Similarly the Polynomial Congruence Rule extends to polynomial fractions (rational "functions") or to any expression composed of sum, product, and inverse operations (where the inverses all exist) by a simple inductive proof.
See this answer for much further discussion.
As $2$ is relatively prime to $125$ then $2$ is invertable so there is a $[\frac 12]$ so that $2[\frac 12]\equiv 1 \pmod {125}$ (just let $[\frac 12] = 63$ but we don't actually care what $[\frac 12]$ is; just that it exists) so for any $m = 2^jb$ then $\frac m{2^j}\equiv \frac m{2^j}(2^j*[\frac 12]^j) \equiv m*[\frac 12]^j$.
So $\frac {6^{666}}{2^6} \equiv 6^{666}[\frac 12]^6 \equiv 6^{\phi (666)}[\frac 12]^6\pmod {125}$
For notation purposes it is pefectly acceptable to write $\frac 12 \equiv 63 \pmod {125}$ and to use the fraction notation. (Although it's perhaps misleading to use the $2^{-1} \equiv 63 \pmod {125}$ notation instead.)

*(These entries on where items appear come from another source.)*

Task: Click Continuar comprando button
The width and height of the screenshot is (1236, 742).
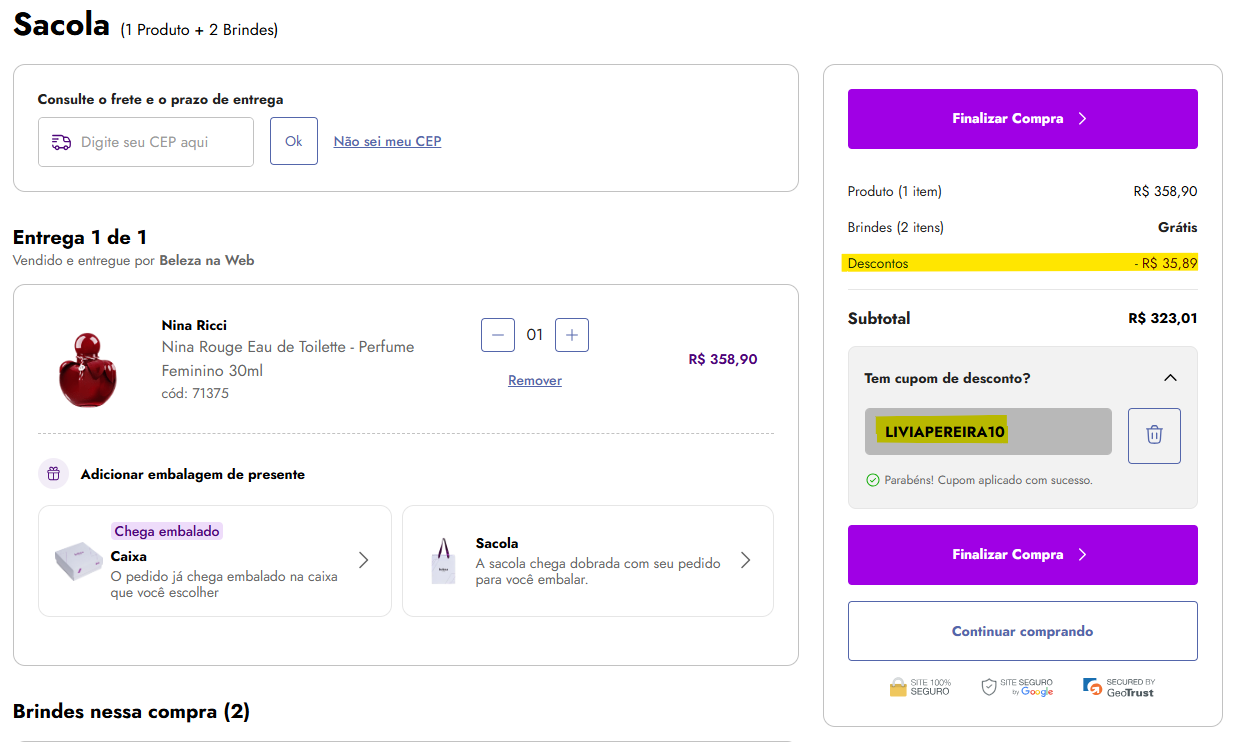Action: point(1022,631)
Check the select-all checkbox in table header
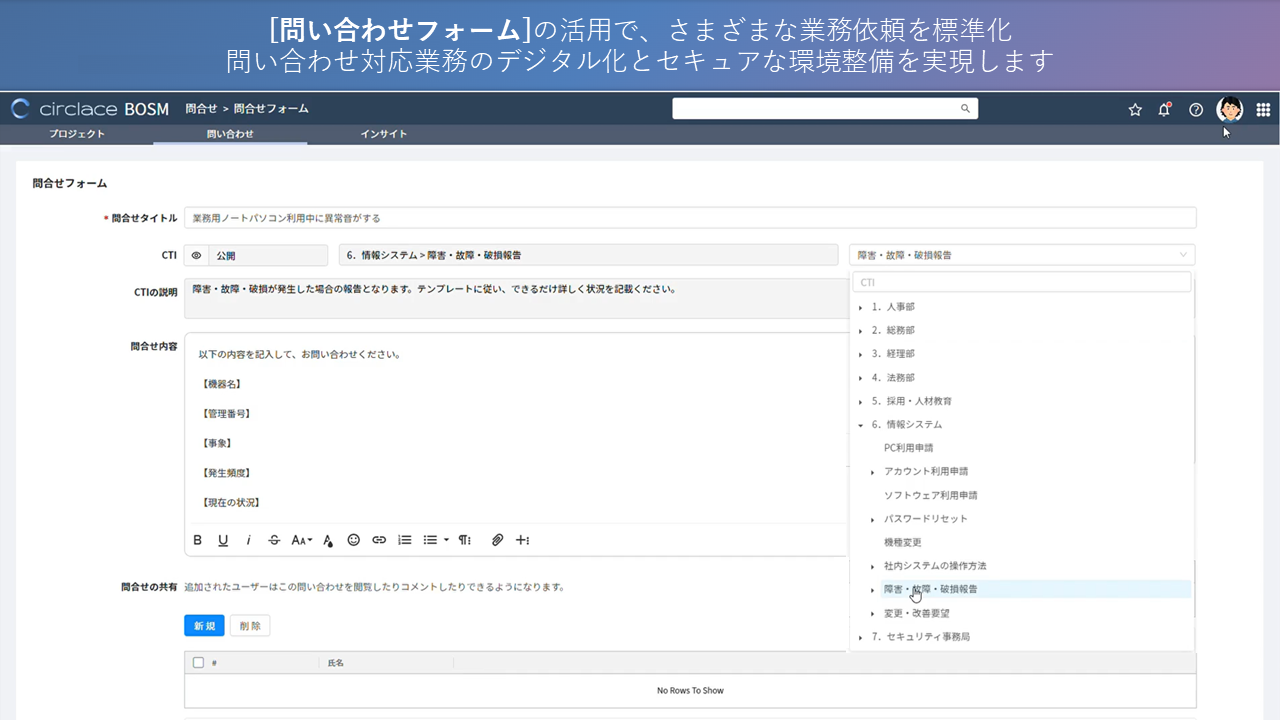This screenshot has height=720, width=1280. 198,663
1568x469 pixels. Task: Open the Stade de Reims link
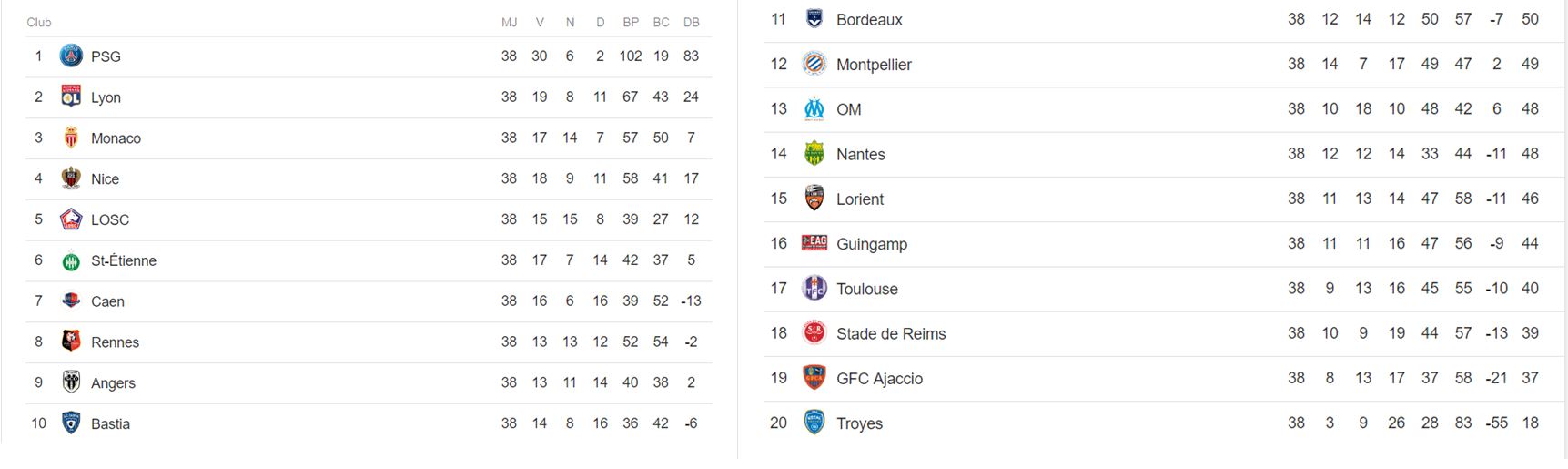coord(891,334)
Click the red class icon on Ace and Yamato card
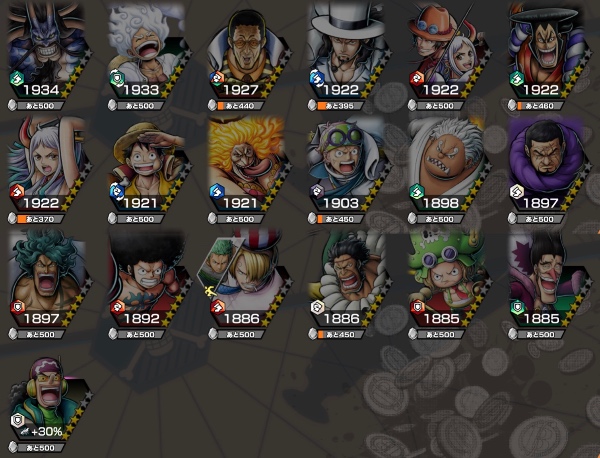The image size is (600, 458). 416,78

It's just important to realize that the residuce class is not $\{\frac 12 + 125k| k \in \mathbb Z\}$ but $\{m|2m \equiv 1 \pmod 125\} = \{m|\exists k\in \mathbb Z; 2m = 1 + 125k\}=\{m|2m = 1 + 125k$ for some odd $k\} =\{\frac {1+125(2k+1)}2| k \in \mathbb Z\}=\{63+ 125k|k \in \mathbb Z\}$.
And it's important to realize that if $k$ and $n$ arent relatively prime there isn't and such $k^{-1} \mod n$ and we can't use $\frac 1k \pmod n$